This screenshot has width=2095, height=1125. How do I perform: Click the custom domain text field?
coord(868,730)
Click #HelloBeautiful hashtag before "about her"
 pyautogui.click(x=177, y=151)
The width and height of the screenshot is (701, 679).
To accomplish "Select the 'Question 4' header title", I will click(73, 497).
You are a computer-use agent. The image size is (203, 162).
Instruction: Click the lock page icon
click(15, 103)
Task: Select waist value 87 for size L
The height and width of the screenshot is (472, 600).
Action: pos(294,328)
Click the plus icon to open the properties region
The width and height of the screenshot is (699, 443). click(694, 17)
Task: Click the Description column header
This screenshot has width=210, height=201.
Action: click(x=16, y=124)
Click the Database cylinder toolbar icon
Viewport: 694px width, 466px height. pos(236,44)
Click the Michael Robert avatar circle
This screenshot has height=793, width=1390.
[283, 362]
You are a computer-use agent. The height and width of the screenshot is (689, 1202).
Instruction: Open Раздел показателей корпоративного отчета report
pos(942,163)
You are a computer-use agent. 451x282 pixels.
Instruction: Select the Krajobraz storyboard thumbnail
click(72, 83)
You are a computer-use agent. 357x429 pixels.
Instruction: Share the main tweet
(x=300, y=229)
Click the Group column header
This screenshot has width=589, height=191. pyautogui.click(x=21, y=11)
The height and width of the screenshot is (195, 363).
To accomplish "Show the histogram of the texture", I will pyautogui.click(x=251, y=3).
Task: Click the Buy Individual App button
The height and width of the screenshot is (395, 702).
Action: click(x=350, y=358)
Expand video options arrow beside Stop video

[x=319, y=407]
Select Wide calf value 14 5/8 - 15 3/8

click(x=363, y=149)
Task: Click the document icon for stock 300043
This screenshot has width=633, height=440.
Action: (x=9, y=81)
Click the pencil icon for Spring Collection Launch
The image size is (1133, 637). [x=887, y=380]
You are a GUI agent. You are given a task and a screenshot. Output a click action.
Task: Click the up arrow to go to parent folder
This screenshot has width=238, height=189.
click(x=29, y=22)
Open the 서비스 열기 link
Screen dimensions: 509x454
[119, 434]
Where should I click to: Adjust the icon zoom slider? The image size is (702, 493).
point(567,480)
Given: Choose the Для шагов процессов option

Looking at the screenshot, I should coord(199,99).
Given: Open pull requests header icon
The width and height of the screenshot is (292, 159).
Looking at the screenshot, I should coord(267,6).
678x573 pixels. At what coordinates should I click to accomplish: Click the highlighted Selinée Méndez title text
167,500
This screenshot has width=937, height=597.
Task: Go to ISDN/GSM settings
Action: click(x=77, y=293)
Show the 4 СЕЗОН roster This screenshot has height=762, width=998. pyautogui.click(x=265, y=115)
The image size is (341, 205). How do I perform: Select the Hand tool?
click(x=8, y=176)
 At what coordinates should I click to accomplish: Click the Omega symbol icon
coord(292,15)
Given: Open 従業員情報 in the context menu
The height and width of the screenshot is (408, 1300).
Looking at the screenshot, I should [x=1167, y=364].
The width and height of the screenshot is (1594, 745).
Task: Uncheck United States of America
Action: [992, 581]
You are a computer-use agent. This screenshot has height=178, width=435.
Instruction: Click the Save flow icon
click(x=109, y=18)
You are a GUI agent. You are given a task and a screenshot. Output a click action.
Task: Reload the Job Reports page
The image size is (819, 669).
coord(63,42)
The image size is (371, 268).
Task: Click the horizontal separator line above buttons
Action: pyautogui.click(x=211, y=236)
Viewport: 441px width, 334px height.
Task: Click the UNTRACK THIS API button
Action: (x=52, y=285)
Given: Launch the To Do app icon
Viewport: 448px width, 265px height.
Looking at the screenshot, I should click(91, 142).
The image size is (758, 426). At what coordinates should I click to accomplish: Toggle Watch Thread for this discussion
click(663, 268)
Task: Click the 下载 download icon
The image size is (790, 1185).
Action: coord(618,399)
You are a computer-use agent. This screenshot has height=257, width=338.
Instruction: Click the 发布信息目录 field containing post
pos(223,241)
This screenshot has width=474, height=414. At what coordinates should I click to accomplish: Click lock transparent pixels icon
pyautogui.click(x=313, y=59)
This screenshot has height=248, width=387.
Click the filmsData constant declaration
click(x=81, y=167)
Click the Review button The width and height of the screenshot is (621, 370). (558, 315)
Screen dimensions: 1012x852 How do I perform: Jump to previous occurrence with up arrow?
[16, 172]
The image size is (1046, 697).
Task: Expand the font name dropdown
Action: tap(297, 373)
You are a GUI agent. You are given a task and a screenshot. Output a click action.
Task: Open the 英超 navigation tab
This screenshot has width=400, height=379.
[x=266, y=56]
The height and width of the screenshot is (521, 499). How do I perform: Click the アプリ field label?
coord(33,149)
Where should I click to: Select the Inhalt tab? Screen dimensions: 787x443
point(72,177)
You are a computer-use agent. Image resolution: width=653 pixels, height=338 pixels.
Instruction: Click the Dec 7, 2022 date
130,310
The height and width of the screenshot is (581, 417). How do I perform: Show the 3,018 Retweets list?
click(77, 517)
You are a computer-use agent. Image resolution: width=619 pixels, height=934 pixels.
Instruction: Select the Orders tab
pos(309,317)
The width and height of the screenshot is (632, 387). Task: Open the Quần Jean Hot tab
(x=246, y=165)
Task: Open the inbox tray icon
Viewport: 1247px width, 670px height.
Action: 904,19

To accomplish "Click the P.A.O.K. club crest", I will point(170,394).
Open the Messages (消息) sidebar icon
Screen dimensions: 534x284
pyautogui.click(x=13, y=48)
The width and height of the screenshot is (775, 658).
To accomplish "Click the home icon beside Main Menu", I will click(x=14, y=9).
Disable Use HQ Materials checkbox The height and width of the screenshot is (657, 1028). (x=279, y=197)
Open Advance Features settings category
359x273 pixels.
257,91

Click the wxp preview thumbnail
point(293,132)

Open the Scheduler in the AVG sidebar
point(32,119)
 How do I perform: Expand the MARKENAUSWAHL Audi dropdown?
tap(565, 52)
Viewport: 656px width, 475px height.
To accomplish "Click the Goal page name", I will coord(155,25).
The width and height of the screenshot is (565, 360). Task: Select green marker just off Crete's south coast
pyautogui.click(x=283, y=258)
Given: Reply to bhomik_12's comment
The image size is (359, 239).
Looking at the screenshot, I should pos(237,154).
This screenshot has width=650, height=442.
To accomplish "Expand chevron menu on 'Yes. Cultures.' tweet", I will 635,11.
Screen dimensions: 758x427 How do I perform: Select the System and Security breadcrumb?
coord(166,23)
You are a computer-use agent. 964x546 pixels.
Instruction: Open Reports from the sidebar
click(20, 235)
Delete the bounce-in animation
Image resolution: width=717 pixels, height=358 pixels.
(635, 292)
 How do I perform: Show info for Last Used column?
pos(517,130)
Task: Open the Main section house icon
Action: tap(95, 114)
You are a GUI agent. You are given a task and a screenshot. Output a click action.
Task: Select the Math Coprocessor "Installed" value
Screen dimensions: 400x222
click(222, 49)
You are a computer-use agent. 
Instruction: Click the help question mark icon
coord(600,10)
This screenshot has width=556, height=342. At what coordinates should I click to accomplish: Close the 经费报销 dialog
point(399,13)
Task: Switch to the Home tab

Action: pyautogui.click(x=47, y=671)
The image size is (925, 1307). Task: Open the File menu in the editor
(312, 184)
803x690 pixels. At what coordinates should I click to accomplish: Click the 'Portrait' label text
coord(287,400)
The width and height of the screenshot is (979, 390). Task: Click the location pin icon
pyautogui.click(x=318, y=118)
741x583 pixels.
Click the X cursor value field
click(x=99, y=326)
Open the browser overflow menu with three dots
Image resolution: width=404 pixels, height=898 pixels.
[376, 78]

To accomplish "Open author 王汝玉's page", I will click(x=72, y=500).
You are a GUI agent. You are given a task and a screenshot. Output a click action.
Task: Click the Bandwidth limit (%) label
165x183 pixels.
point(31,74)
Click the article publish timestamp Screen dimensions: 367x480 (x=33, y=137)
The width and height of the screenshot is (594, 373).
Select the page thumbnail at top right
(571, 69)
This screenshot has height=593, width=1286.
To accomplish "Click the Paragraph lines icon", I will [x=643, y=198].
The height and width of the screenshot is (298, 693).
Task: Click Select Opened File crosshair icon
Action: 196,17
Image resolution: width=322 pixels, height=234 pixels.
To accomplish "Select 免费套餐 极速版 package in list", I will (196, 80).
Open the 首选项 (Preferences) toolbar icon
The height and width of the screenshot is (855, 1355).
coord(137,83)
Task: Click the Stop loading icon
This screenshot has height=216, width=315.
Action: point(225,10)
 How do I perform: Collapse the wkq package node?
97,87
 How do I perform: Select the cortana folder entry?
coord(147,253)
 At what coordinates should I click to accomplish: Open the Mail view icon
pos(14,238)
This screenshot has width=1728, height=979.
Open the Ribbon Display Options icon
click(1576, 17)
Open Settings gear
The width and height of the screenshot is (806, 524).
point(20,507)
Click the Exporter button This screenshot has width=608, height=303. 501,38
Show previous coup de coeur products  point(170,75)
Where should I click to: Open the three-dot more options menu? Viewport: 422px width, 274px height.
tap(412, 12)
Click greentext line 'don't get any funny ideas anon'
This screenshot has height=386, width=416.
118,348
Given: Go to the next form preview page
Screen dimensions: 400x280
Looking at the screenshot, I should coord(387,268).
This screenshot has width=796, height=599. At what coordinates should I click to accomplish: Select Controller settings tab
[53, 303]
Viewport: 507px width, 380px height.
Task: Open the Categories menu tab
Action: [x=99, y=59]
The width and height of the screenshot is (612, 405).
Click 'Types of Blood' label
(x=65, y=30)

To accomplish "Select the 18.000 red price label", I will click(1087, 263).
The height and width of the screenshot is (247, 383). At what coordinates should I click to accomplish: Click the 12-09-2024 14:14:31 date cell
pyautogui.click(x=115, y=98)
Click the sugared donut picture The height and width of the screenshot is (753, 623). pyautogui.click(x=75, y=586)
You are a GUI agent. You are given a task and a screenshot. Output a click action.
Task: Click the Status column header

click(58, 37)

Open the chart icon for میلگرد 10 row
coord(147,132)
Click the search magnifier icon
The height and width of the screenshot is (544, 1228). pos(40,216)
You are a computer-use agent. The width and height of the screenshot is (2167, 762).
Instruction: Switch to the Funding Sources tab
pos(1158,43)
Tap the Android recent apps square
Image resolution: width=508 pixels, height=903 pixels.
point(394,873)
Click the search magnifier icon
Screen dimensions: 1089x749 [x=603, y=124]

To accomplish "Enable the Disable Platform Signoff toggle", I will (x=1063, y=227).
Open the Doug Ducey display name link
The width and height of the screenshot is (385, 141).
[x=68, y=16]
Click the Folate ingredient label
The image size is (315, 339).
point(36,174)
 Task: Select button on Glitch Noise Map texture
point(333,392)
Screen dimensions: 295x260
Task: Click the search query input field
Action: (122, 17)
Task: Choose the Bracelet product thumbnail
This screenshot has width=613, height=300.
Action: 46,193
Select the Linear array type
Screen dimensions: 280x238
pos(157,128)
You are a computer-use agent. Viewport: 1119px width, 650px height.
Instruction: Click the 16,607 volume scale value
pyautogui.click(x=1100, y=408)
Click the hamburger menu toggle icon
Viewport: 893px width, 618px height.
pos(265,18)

== == ==

▸ WHAT YOU NEED TO DO: Repeat word for word every line from the start of the entries to the line holding "You are a computer-use agent. The image", inclusive, and nothing else.

▸ RESULT:
This screenshot has width=2095, height=1125. How do I perform: Click the custom domain text field?
coord(868,730)
Click #HelloBeautiful hashtag before "about her"
 pyautogui.click(x=177, y=151)
The width and height of the screenshot is (701, 679).
To accomplish "Select the 'Question 4' header title", I will click(73, 497).
You are a computer-use agent. The image size is (203, 162).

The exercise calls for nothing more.